CMU-CS-00-146
Computer Science Department
School of Computer Science, Carnegie Mellon University



CMU-CS-00-146

Automating the Meta Theory if Deductive Systems

Carsten Schuermann

August 2000

Ph.D. Thesis

CMU-CS-00-146.ps
CMU-CS-00-146.pdf


Keywords: Meta logic, LF, induction, regular world assumption, realizability, higher-order abstract syntax, Twelf


This thesis describes the design of a meta-logical framework that supports the representation and verification of deductive systems, its implementation as an automated theorem prover, and experimental results related to the areas of programming languages, type theory, and logics.

Design: The meta-logical framework extends the logical framework LF [Harper et al. 1993] by a meta-logic M2+. This design is novel and unique since it allows higher-order encodings of deductive systems and induction principles to coexist. On the one hand, higher-order representation techniques lead to concise and direct encodings of programming languages and logic calculi. Inductive definitions on the other hand allow the formalization of properties about deductive systems, such as the proof that an operational semantics preserves types or the proof that a logic is consistent. M2+ is a proof calculus whose proof terms are recursive functions that may be defined by cases and range over dependent higher-order types. The soundness of M2+ follows from a realizability interpretation of proof terms as total recursive functions.
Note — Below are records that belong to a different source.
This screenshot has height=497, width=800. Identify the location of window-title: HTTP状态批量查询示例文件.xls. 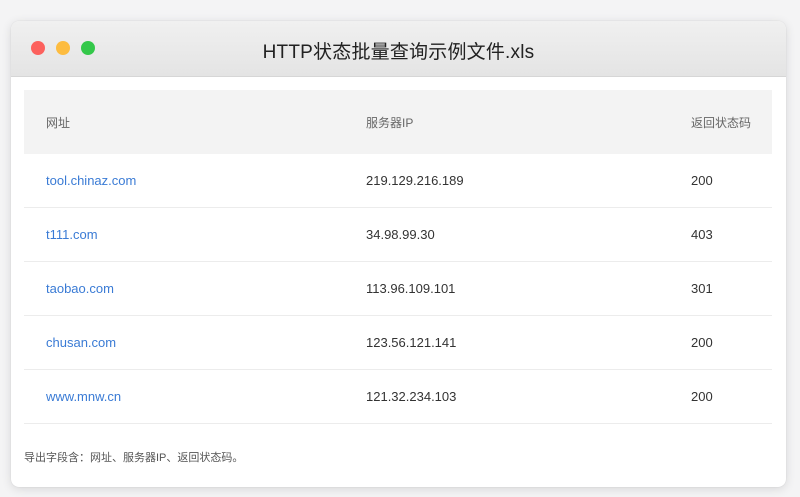
(398, 52).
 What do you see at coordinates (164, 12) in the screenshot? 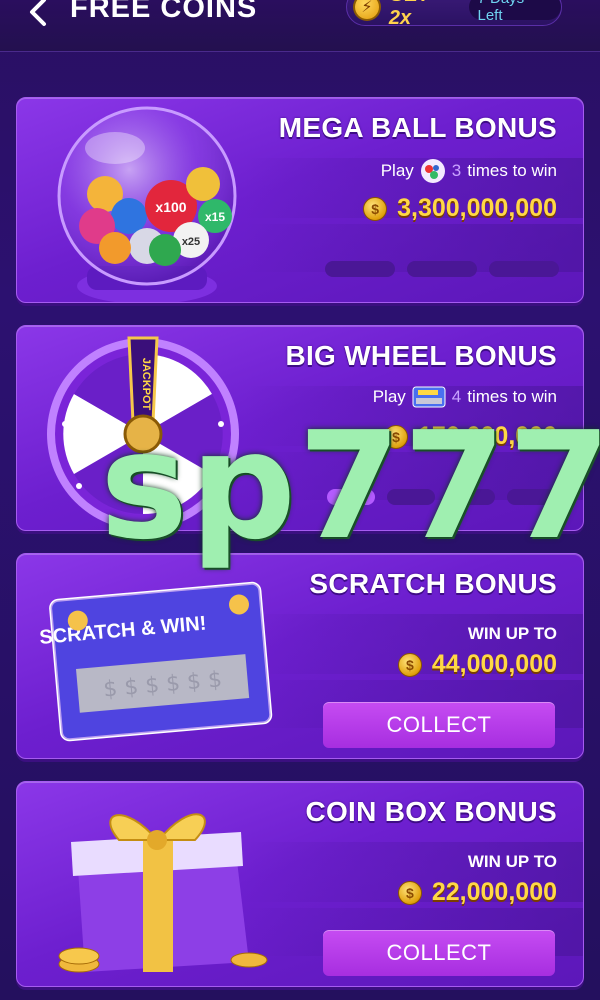
I see `page-title: FREE COINS` at bounding box center [164, 12].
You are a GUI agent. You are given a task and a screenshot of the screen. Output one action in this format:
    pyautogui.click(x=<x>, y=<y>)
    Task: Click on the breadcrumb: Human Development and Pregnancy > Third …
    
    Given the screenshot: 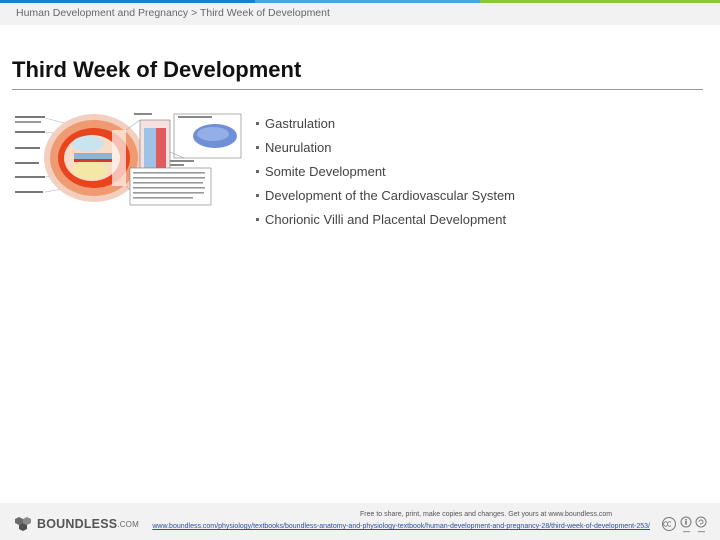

Implementation: A proof search algorithm for proof terms in M2+ is implemented in the meta-theorem prover that is part of the Twelf system. Its takes full advantage of higher-order encodings while using inductive reasoning.

Experiments: Twelf has been used for many experiments. Among others, it proved automatically the Church-Rosser theorem for the simply-typed lambda-calculus and the cut-elimination theorem for intuitionistic first-order logic. In programming languages, it proved various type preservation theorems for different operational semantics and compiler correctness theorems. In logics, it was able to derive the equivalence of various logic calculi, such as the natural deduction calculus, the sequent calculus, and the Hilbert calculus. Twelf also proved that Cartesian closed categories can be embedded into the simply-typed lambda-calculus. In the special domains of programming languages, type theory, and logics, Twelf's reasoning power far exceeds that of any other theorem prover.